● Saved data entries
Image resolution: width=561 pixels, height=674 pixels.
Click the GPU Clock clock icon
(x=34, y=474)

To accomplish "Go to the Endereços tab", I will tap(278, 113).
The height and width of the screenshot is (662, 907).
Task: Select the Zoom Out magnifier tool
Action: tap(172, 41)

● THE PROBLEM
Every record must be output again with its wording unchanged.

● ANSWER TO THE EXERCISE
Image resolution: width=561 pixels, height=674 pixels.
Click the GPU Clock clock icon
(x=34, y=474)

To accomplish "Go to the Endereços tab", I will tap(278, 113).
The height and width of the screenshot is (662, 907).
Task: Select the Zoom Out magnifier tool
Action: tap(172, 41)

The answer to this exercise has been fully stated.